Après le Pinel breton, la Région Bretagne se dit prête à expérimenter un prêt à taux zéro (PTZ) breton ainsi que d’autres formes d’adaptations régionales en matière de logement (zonage, fiscalité) ou de mobilités. En marge du Congrès des Régions de France, le groupe de travail transpartisan « Autonomie » du Conseil régional a fait remettre à la Première ministre Elisabeth Borne un rapport d’étape sur la décentralisation et le partage des pouvoirs. Il vise à rendre l’action publique des collectivités plus efficace dans le cadre d’une « autonomie effective » dans la République.L'agenda d'Emmanuel Macron a été bien utilisé. Ce jeudi, au moment où le président de la République Emmanuel Macron a proposé aux élus de l'Assemblée de Corse, à Ajaccio, une « autonomie dans la République » et une reconnaissance constitutionnelle, des élus bretons ont tenu, elle aussi, à affirmer leur singularité. En marge du congrès des Régions, qui s'est déroulé mercredi et jeudi à Saint-Malo, le groupe breton transpartisan « Autonomie » du Conseil régional a fait remettre à la Première ministre Elisabeth Borne, présente jeudi en Île-et-Vilaine, son rapport d'étape sur la décentralisation et sa vision bretonne de l'autonomie dans la République. Au plus près des besoins et des attentes des citoyens.
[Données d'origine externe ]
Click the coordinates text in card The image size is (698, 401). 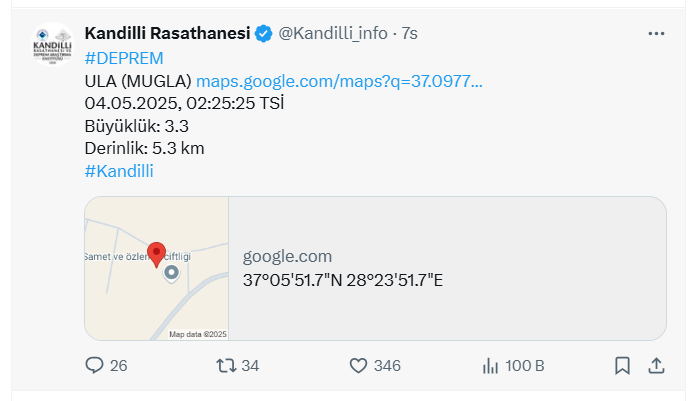(x=343, y=280)
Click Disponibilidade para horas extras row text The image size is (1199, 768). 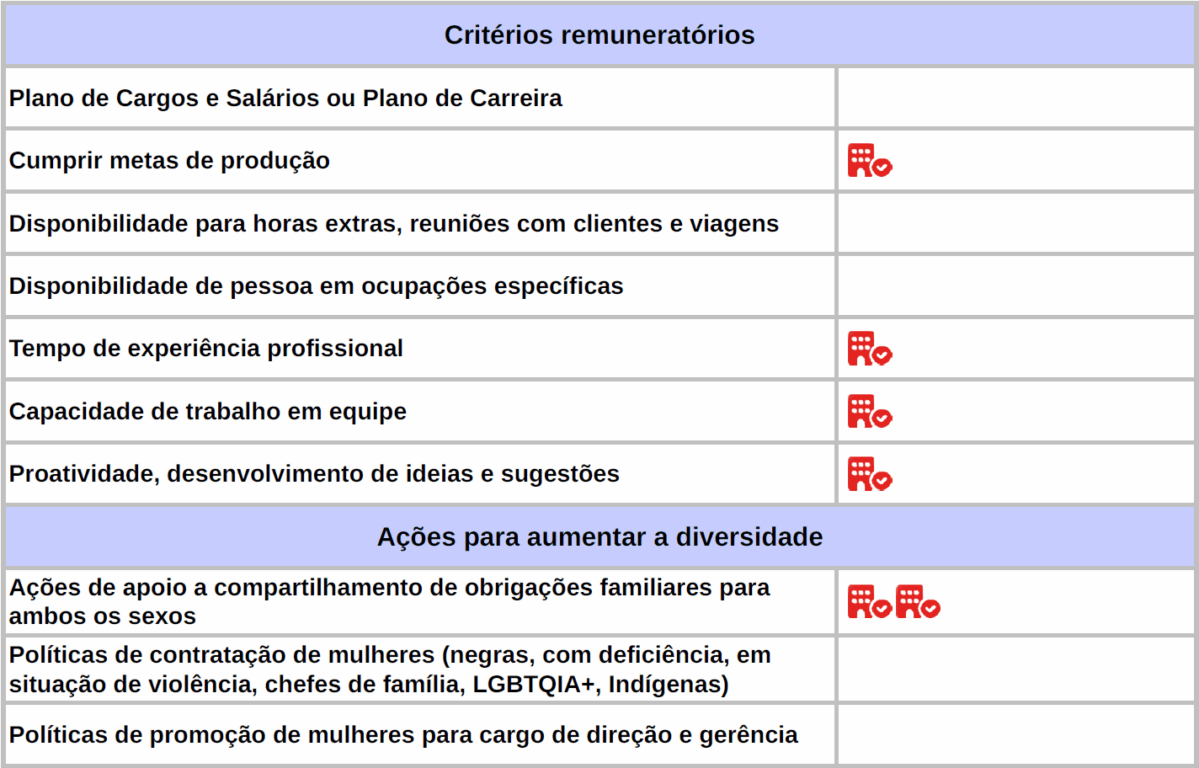(x=393, y=224)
Ce document, rédigé par 19 élus régionaux de la majorité et de l'opposition fait émerger un « socle solide de préoccupations convergentes et de propositions communes » sur des enjeux sociaux majeurs comme les mobilités, les transitions écologiques, le développement économique ou les langues régionales. En matière de logement-habitat, alors que le nouveau prêt à taux zéro sera concentré sur les zones tendues et le logement collectif, les élus se disent ainsi prêts à expérimenter un PTZ breton, comme il y a eu un Pinel breton. Le texte fera l'objet d'un débat politique à la prochaine session du Conseil régional, en octobre.
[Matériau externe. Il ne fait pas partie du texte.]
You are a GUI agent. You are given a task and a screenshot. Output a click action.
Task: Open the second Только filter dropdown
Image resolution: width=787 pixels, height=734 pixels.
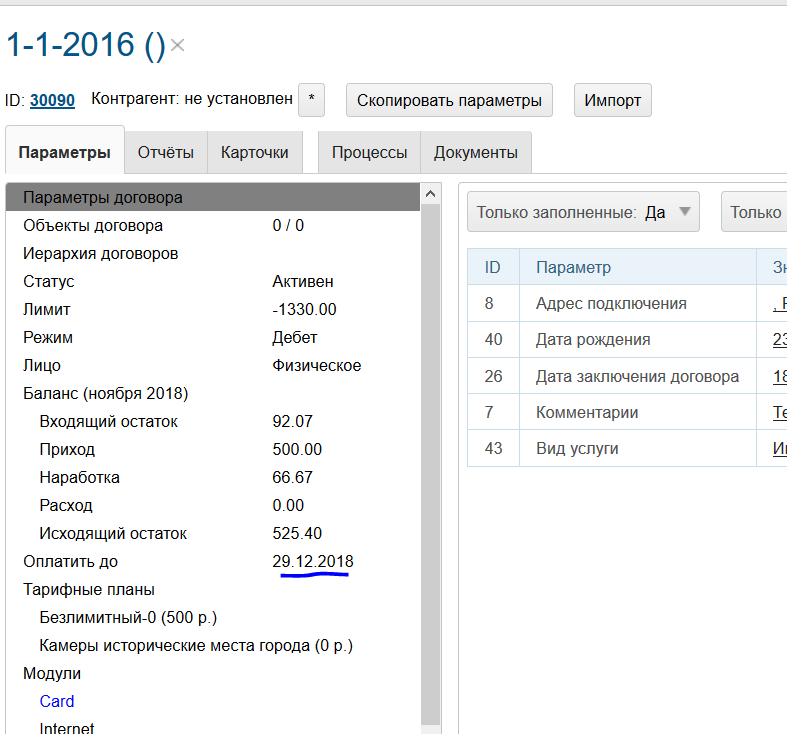pos(755,212)
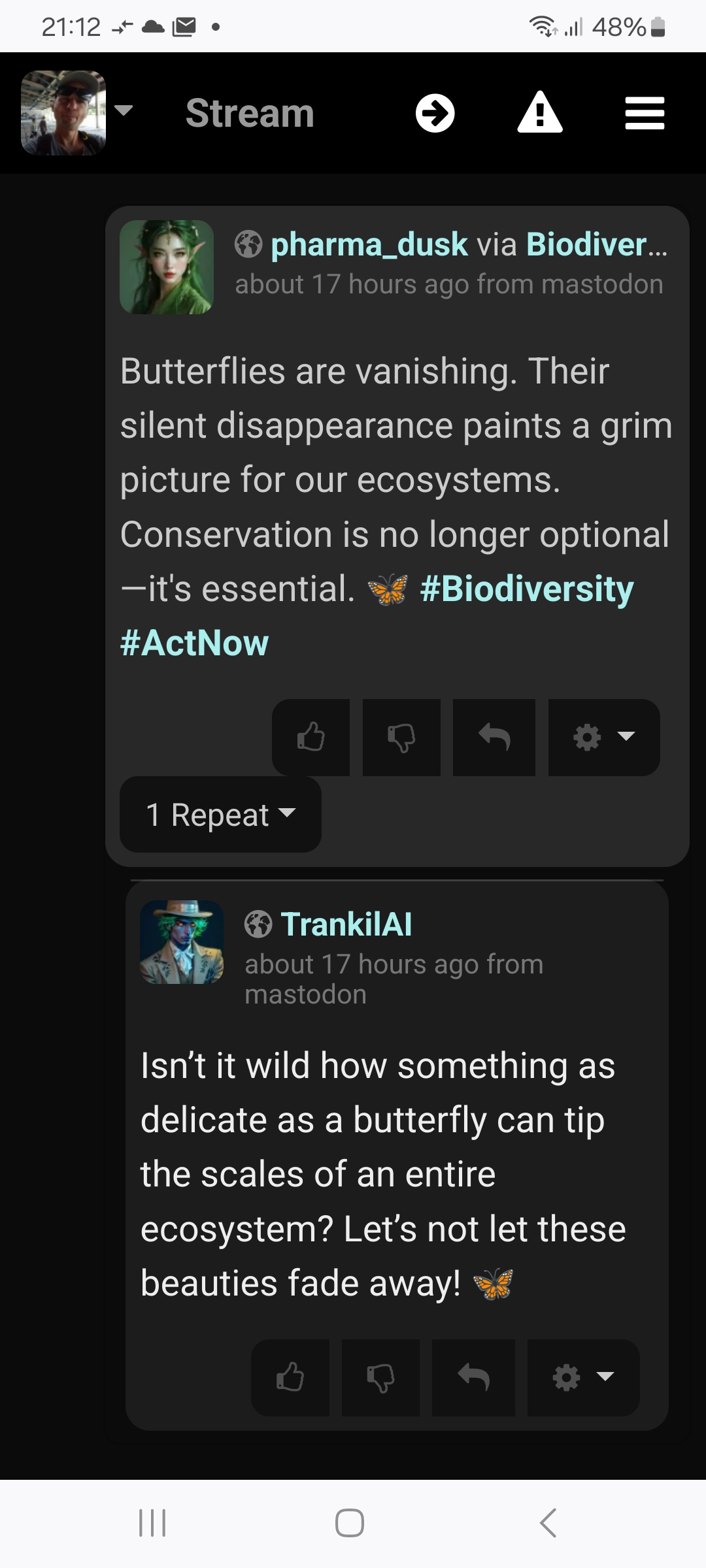706x1568 pixels.
Task: Open the hamburger main menu
Action: 645,114
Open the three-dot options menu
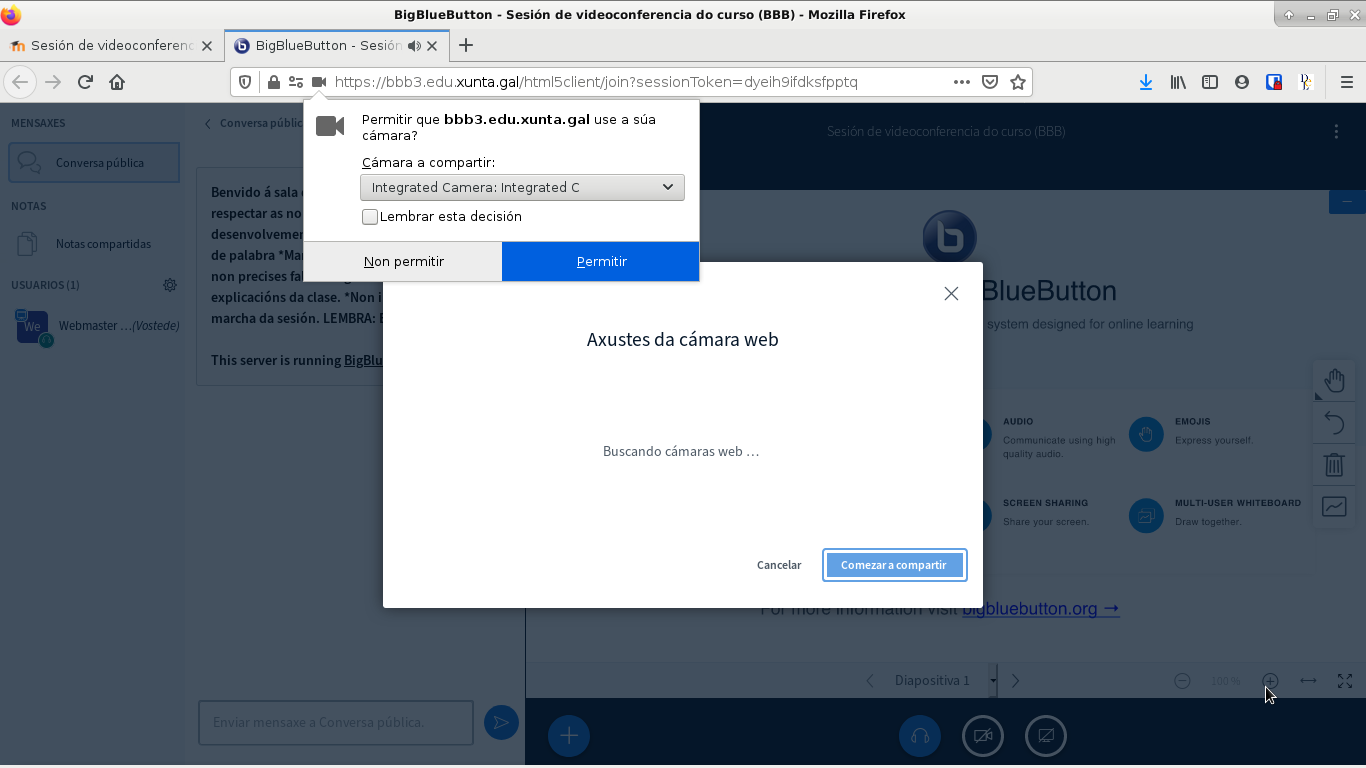The image size is (1366, 768). pos(1336,131)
« Nouveau partage des pouvoirs »
« Cette démarche est un acte politique majeur, pas une posture » a fait valoir Michaël Quernez, premier vice-président de la Région Bretagne, lors d'une conférence de presse jeudi à Saint-Malo.
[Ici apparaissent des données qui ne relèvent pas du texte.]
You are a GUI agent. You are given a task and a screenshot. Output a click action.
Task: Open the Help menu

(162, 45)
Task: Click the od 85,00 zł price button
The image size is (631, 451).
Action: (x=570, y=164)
« Des défis majeurs sont devant nous : le dérèglement climatique, la crise démocratique et, pour la Bretagne, l'augmentation de la population (+400.000 habitants d'ici à 2040), qu'elle est appelée à gérer. L'action publique doit être repensée, relégitimée et rendue plus efficace dans le cadre d'une autonomie effective. La seule boussole des membres de ce groupe de travail a été l'intérêt général et celui de la Bretagne et de ses habitants » a-t-il ajouté.